Action item. Look through the entries below for the line with "Task: Select No Check Boxes radio option" and the line with "Given: Toggle the Performance Overlay", then give again exactly those two lines and all lines between them, minus the pictures.

Dataset records.
☆ ☆ ☆
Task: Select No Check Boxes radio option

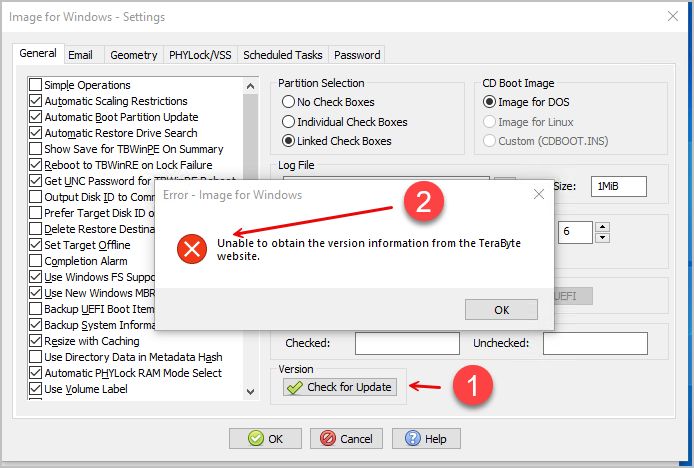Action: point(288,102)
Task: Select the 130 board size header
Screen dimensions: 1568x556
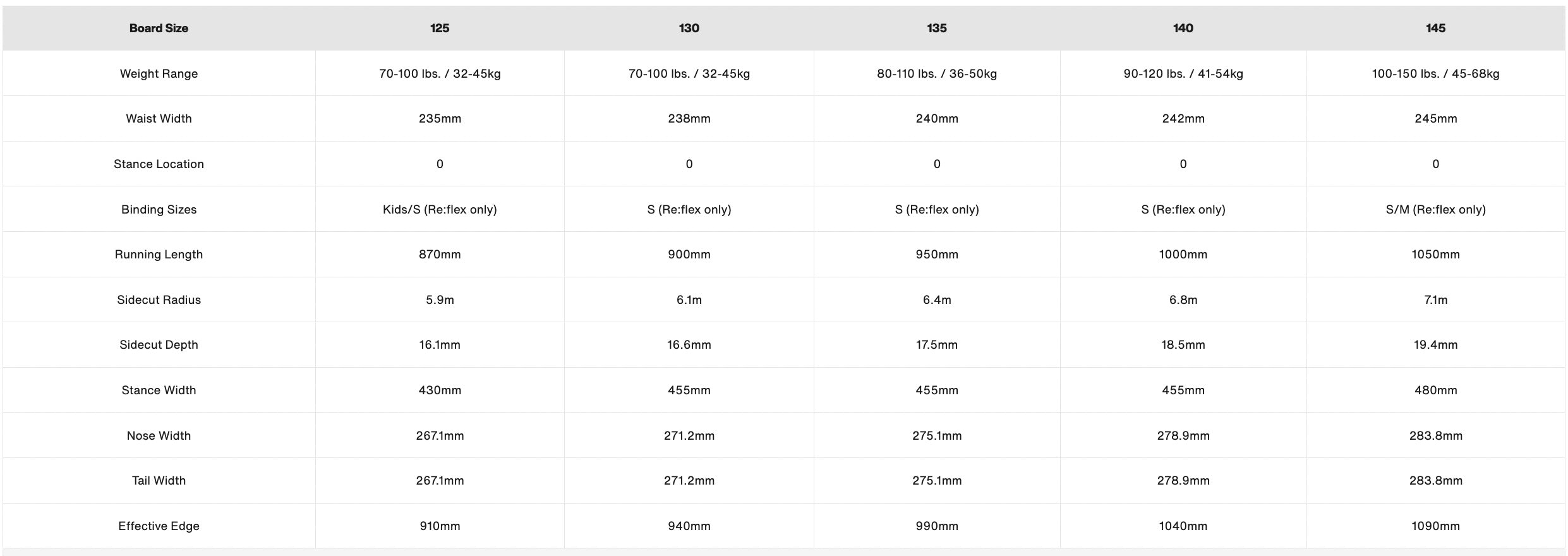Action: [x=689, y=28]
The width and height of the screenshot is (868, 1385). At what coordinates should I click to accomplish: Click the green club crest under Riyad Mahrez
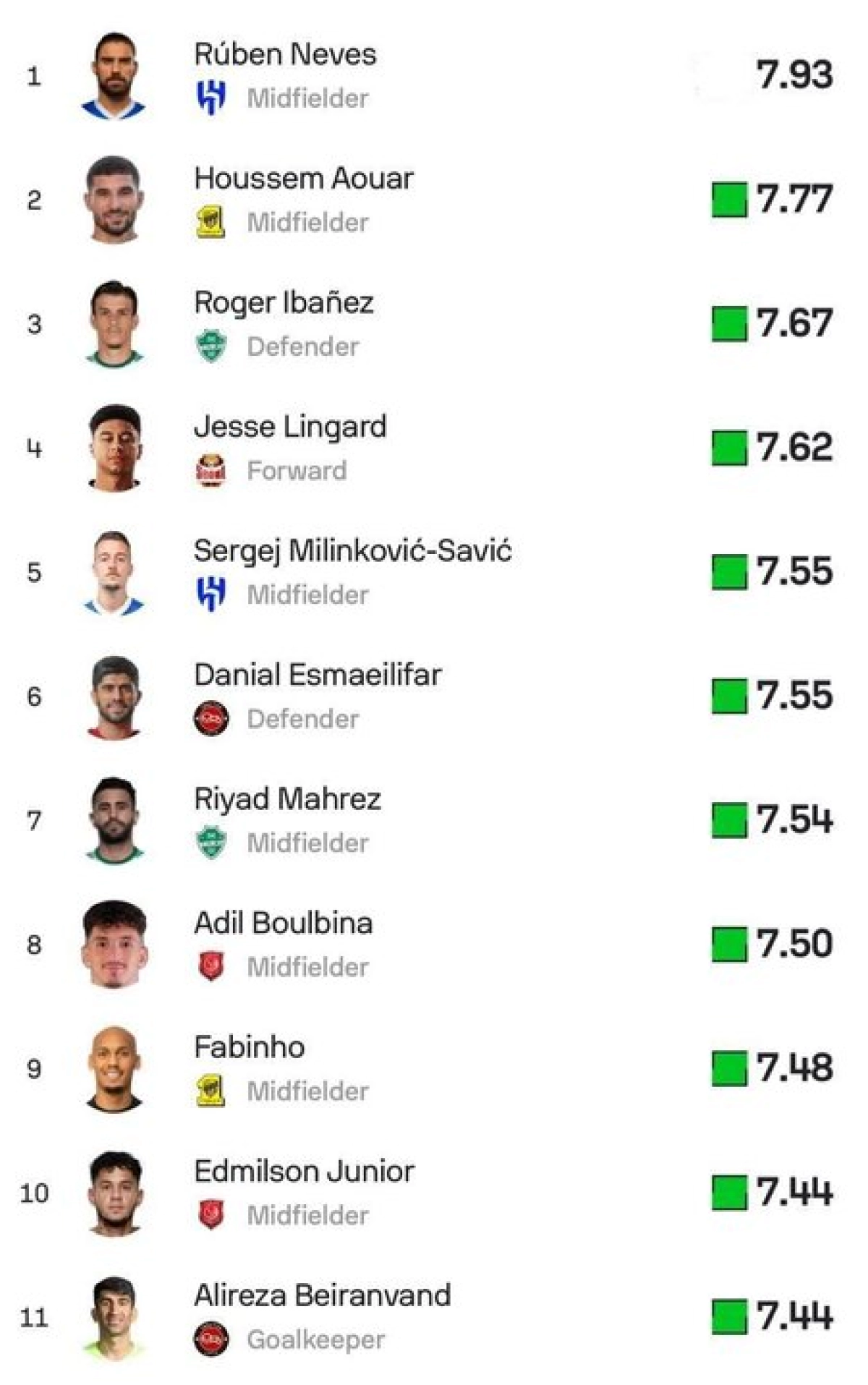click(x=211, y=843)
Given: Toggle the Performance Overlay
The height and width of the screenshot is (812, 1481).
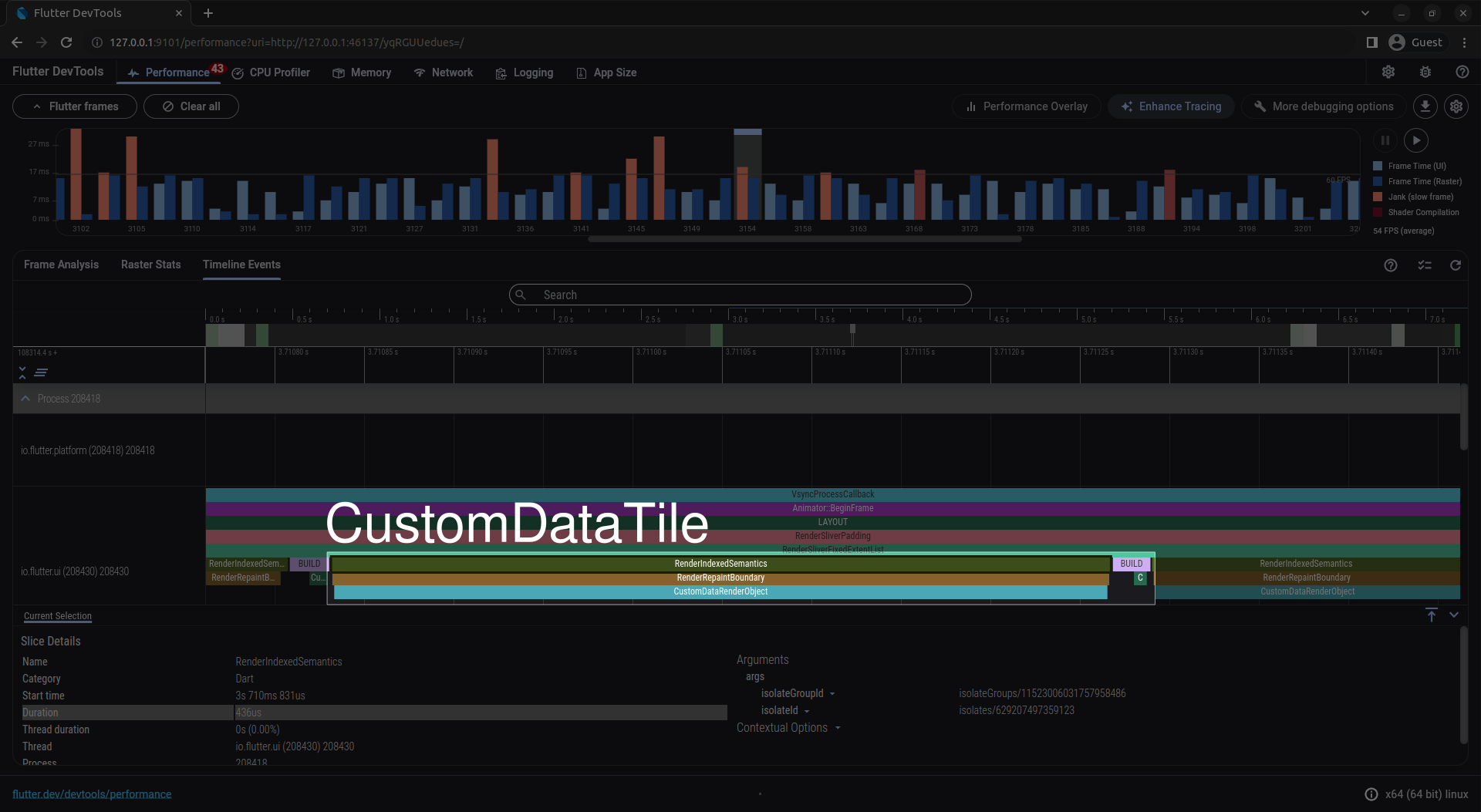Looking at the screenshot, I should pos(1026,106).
☆ ☆ ☆
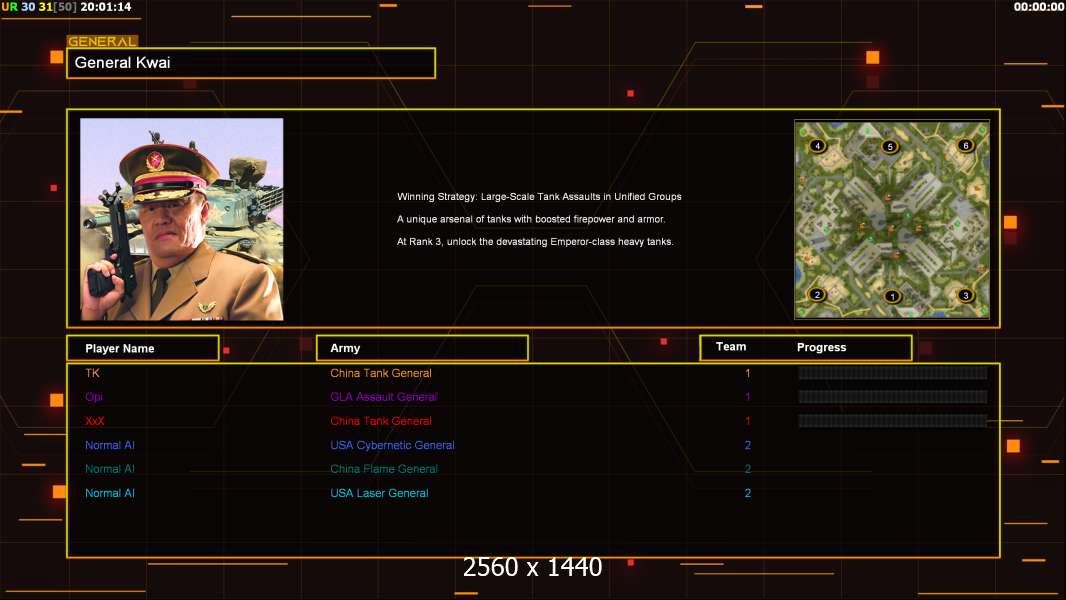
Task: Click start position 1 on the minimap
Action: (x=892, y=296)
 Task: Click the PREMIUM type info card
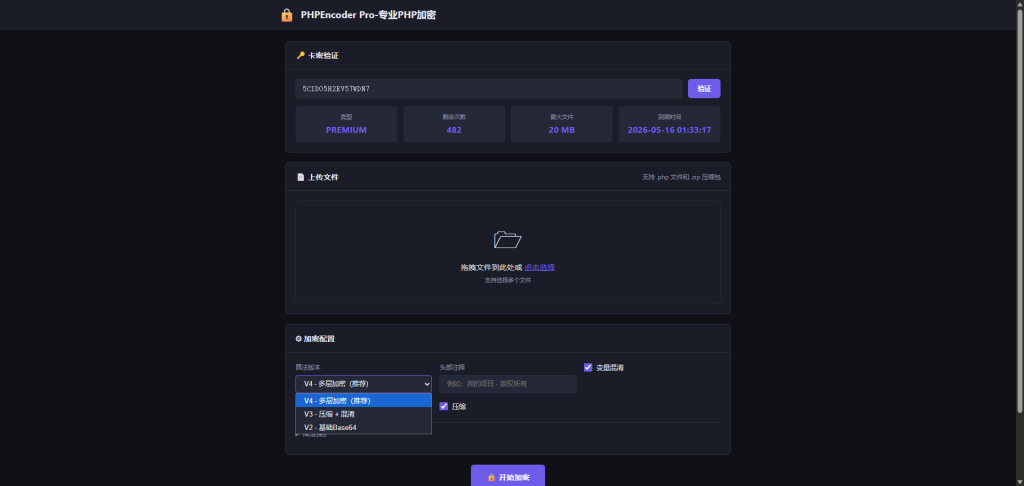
☆ ☆ ☆
Exercise response.
Task: Select No Check Boxes radio option

Action: point(288,102)
Task: Select the 130 board size header
Screen dimensions: 1568x556
Action: [x=689, y=28]
The width and height of the screenshot is (868, 1385). At what coordinates should I click to accomplish: Click the green club crest under Riyad Mahrez
click(x=211, y=843)
Given: Toggle the Performance Overlay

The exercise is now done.